Apple pledges green glasnost
But eco-activists still not satisfied
Apple has pledged to be more open about the steps it's taking to become more environmentally responsible. But despite the company's claim to be greener than the likes of Dell, HP and Lenovo, its eco nemesis, Greenpeace, wasn't entirely satisfied with the move.
Admitting that Apple hasn't done enough to let its stakeholders know about its eco strategy, CEO Steve Jobs, in an open letter to employees, customers, shareholders and activists, said the company would now be more open about such matters in future.
As a taster, Jobs provided a list of all the noxious chemicals the company has already eliminated from its products - in some cases in advance of legislation - and provided a timetable for the removal of toxic substances the company has yet to rid its products of.
So polyvinyl chloride, brominated flame retardants, arsenic will be out by the end of 2008. Lead is already out, a victim of Apple's move to remove CRTs from its monitor line-up. Cadmium, hexavalent chromium and decabromodiphenyl ether went out when Apple products met the standards set down by Europe's Reduction of Hazardous Substance (RoHS) regulations, which came into force in July 2006. The limits determine the make-up of all Apple's products, Jobs claimed, not just those destined to be sold in Europe.

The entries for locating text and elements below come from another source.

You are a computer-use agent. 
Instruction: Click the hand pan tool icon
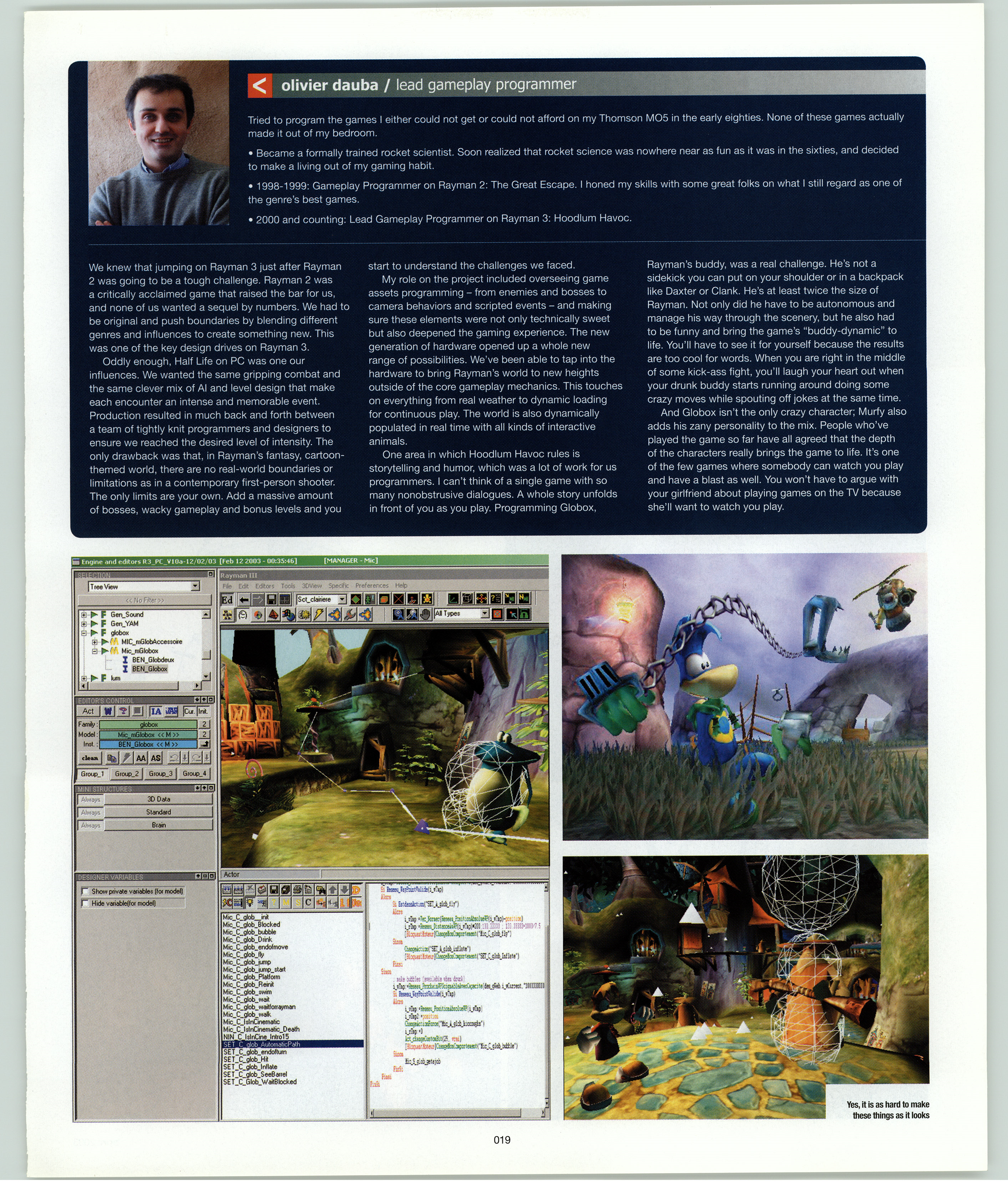(x=425, y=615)
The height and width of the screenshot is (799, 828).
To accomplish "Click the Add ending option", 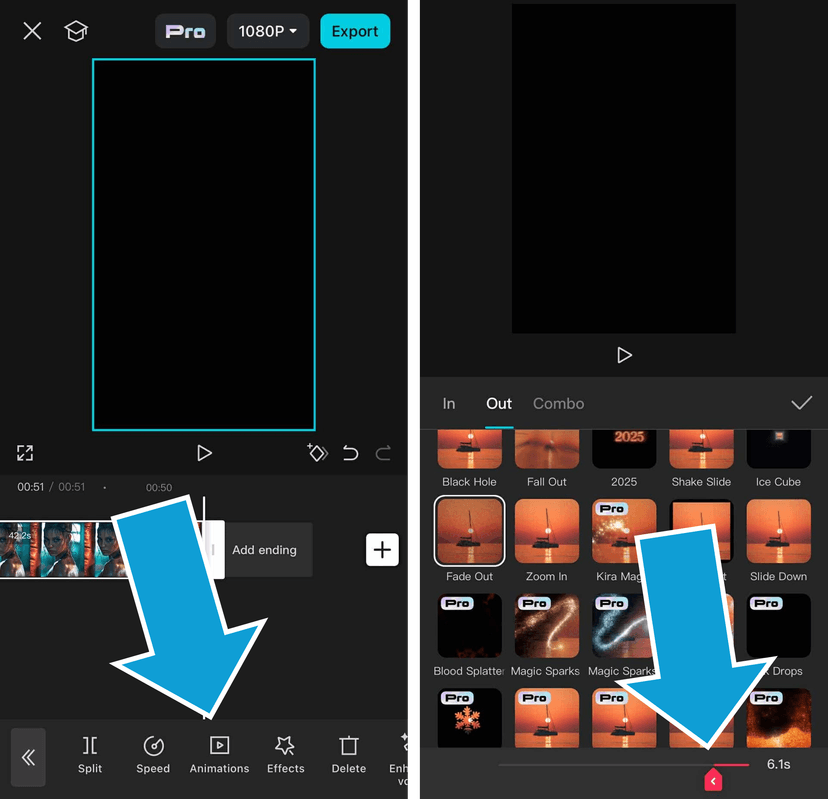I will (264, 550).
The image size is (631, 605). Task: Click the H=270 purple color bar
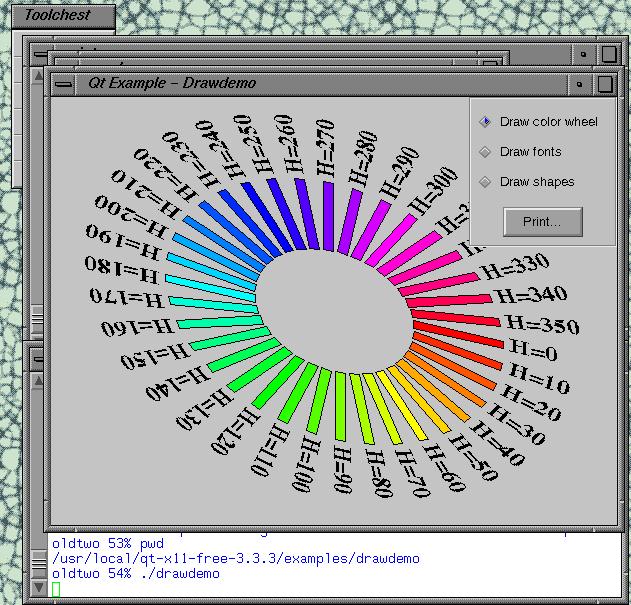point(329,216)
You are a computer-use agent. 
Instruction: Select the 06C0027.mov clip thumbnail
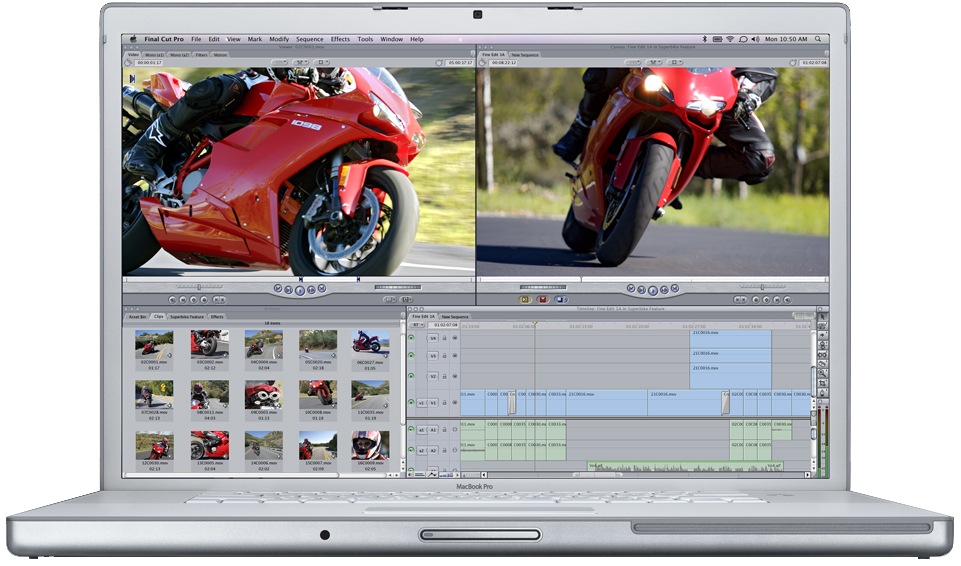click(x=371, y=345)
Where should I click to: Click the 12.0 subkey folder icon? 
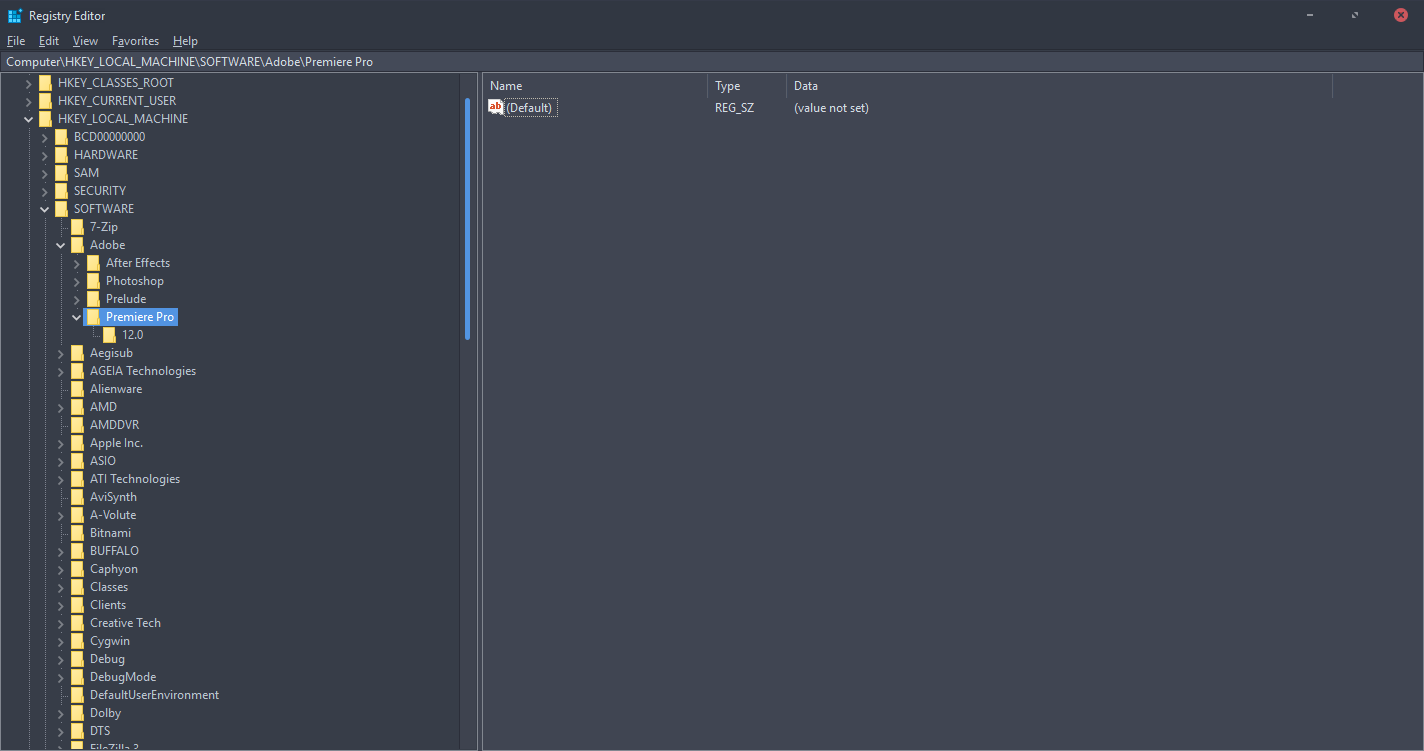point(109,335)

All good stuff, Greenpeace said soon after Jobs' missive was published. But it took the Mac maker to task over its US-centric recycling policy: Apple will take back kit in the States, it noted, but hasn't pledged to do the same elsewhere.
Greenpeace has in the past particularly singled out Apple as a computer company with weak eco credentials, largely because of the Mac maker's non-corporate image - even though the company's products are no worse than any of its less cool rivals.
Here we go again: Jobs walks on water and the three wise Mac-buying monkeys will neither hear, see nor speak any evil about the 'non-corporate' Apple Inc.
What a load of tosh, Apple is a big corporation who's goal is profit like any other. Quite right that Greenpeace should target them as they are a self-professed 'holier than thou' leading light of the PC industry.
Oh and as for the lifetime of PCs compared to Macs I have lost count of the number of old PIIIs I have recycled/refurbished running XP or Linux for people who can't afford to buy one. And if any of the hardware in them fails standard replacement components are readily available.
Does that mean I can run Vista on a five year old PC? Don't mind me, it's just sour grapes.
But I would like to know if they are serving those green apples with a tawny port, oh some biscuits and a Stilton would be nice.
If you read the entire article on Apple's site, some environmental watchdog has come up with a totally bogus formula to figure out the recycling percentage for PC's. The formula assumes a 7 year cycle for PC replacement. . . 7 years? I know people, ordinary people, old people, who are on their fourth Wintel box in as much time. While my grandfather is still using his CRT iMac that runs at a paltry 600MHz. Thing is, Windows boxes and their manufacturers, have convinced Joe Consumer that they are disposable, and they are treated as such. Most Macs, on the other hand, are likely either in the possession of their original owner, donated, or recycled. Once Apple's recycling plan ramps up, I don' see Windows PC's ever being recycled with the same frequency as Apple machine, not only because they are designed to be disposable, like a polystyrene coffee cup, but also because Mac users tend to err on the side of affluency, environmental awareness, and intelligence.
Today we saw something we've all been waiting for: the words "A Greener Apple" on the front page of Apple's site, with a message from Steve Jobs saying "Today we're changing our policy."
According to the Steve the policy that is changing is
"It is generally not Apple’s policy to trumpet our plans for the future; we tend to talk about the things we have just accomplished."
Trying to be greener is a policy that stays the same. It's bragging about it, like HP, Dell and such that's changing.
Is Greenpeace being dishonest, or am I just biased.
Personally I like my apples to be red and juicy but green will do.
I do have a serious point about Apples, they tend to last longer than your average PC and your average Mac user will hold on to older machines for longer. I currently use a G4 Powerbook and G4 PowerPC but I do still have my old PowerPC 6500 which is for my young daughters. It runs at a staggering 333mhz and is perfectly adequate.
Surely the longer shelf-life of its products has to count towards Apple's green credentials?